The fit of the ninety-minute start-of-the-weekend evening program was a good one, leaving listeners verging on the side of refreshment. Both the Roberts and Yannatos went well together. The highly energized and taut textural blocks of Tangled Symmetries countered the mercurial shifts of playfulness and lyricism of String Quartet No. 3. After intermission, just the opus 51, no. 1 quartet of Brahms remained on which to focus.
Yet during the shorter program, certain features of string quartet’s style of playing often lent themselves to saturation points. This was especially noticeable in Brahms.
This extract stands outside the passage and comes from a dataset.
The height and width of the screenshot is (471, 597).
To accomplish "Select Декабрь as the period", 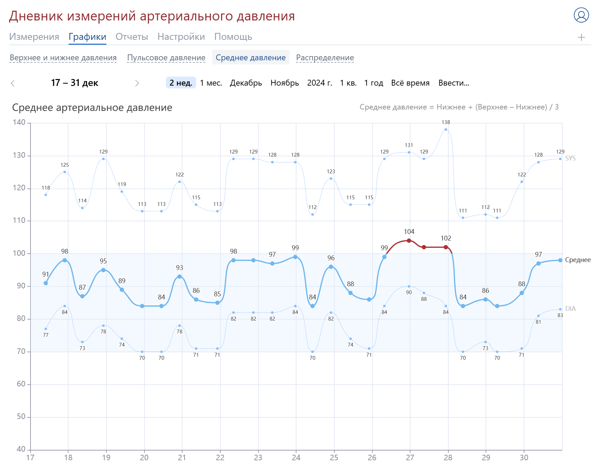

The picture of youth was befitting to Roberts’s single-movement work. “I had the feeling that while writing the piece that the energetic, tangled lines were constantly trying to ‘right’ themselves …” Its clear formal sections jumped out, attacking variously. Chiara’s unleashed, unabashed muscle proved right for Roberts’s confronting globules that sometimes felt like actual body blows. Realism at its best.
For Brahms, it was one kind of story; he spoke to a pupil about the arduous path to publication of his first quartet: “before he published his op. 51.” He had already written and discarded “over twenty string quartets.” For Yannatos, it was another kind of story: some twelve years intervened between the time he composed this third quartet in the summer of 1999 and its “world premiere.” “Tonight is the first performance,” he writes, putting it a lighter tone.
Yannatos’s own indications at the opening of his quartet, read “light and loose.” As far as I could follow, Chiara adhered to the score, which I had in hand, as meticulously as it could, notes being mostly in order. A lovely, fleeting D-type harmony at the close of movement one did not come together. The nifty flash of A-type harmony emerged, but I never heard the cello’s concluding oomph that was supposed to put the final exclamation point on the piece.
Lightness and looseness this performance did not have. For some reason, the quartet seemed to abjure softness or lyricism; their overplaying all the more blurred Yannatos’s quick-silver mindset that engines this music. Admiration, though, is there for Chiara, whose dedication afforded enough glimpses into the quartet to allow the composer’s wondrous fascinations to be heard.
String Quartet No. 1 in C Minor, Op. 51 as played by Chiara may have surpassed Brahms himself. I did not understand the postulations. Overload loomed. Despite the fine programming, little relief, little letup, was in play. Besides opting for greater decibel and energy levels, their concept of tuning also puzzled. It might be that our culture today, resplendent with the heavy and intense, has found its way into the old German’s music of another century.
This having been my first experience with this young string quartet, a group which has already received impressive accolades and prizes, I’d like to see what they do in the coming years. They will be in residence through 2012. The Chiara Quartet’s members are Rebecca Fischer and Julie Yoon, violins, Jonah Sirota, viola, and Gregory Beaver, cello.